**** Data shown ****

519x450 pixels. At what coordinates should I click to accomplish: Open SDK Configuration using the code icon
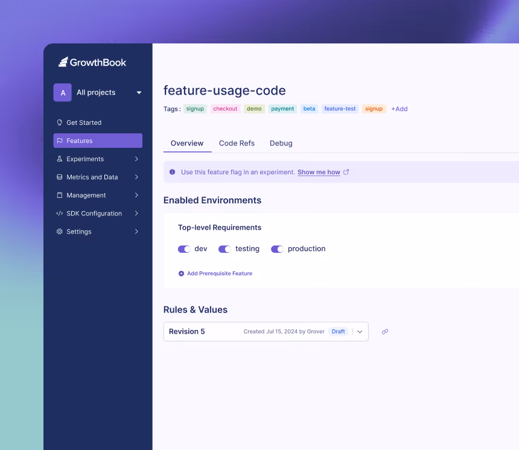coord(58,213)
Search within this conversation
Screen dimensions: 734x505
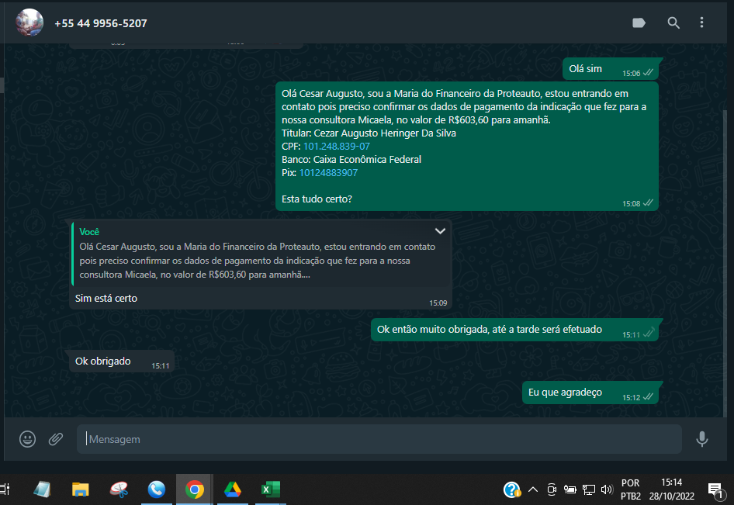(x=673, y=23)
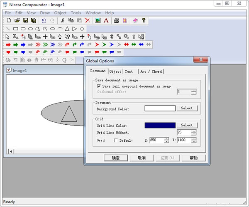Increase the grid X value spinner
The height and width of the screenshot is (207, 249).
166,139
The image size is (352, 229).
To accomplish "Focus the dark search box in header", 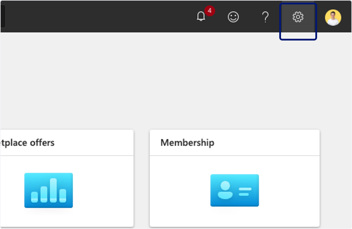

****
**** Data shown ****

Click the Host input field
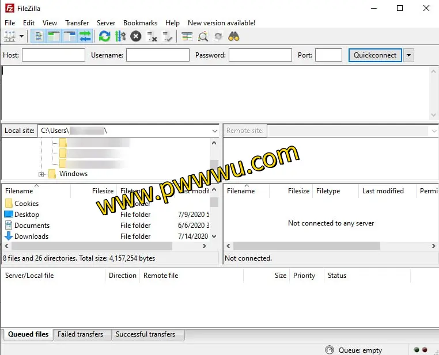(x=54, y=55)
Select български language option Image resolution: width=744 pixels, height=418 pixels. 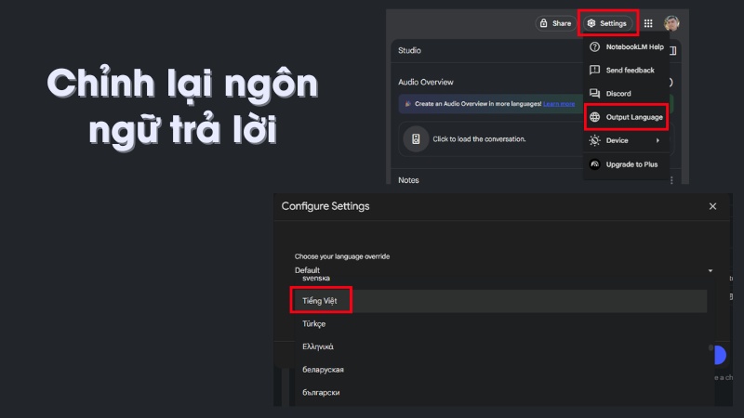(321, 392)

****

Goal of the exercise:
Restate the lines above from the one containing "The image size is (352, 229)." through the one containing "the dark search", inclusive, exactly and without pictures.

Output of the exercise:
The image size is (352, 229).
To accomplish "Focus the dark search box in header", 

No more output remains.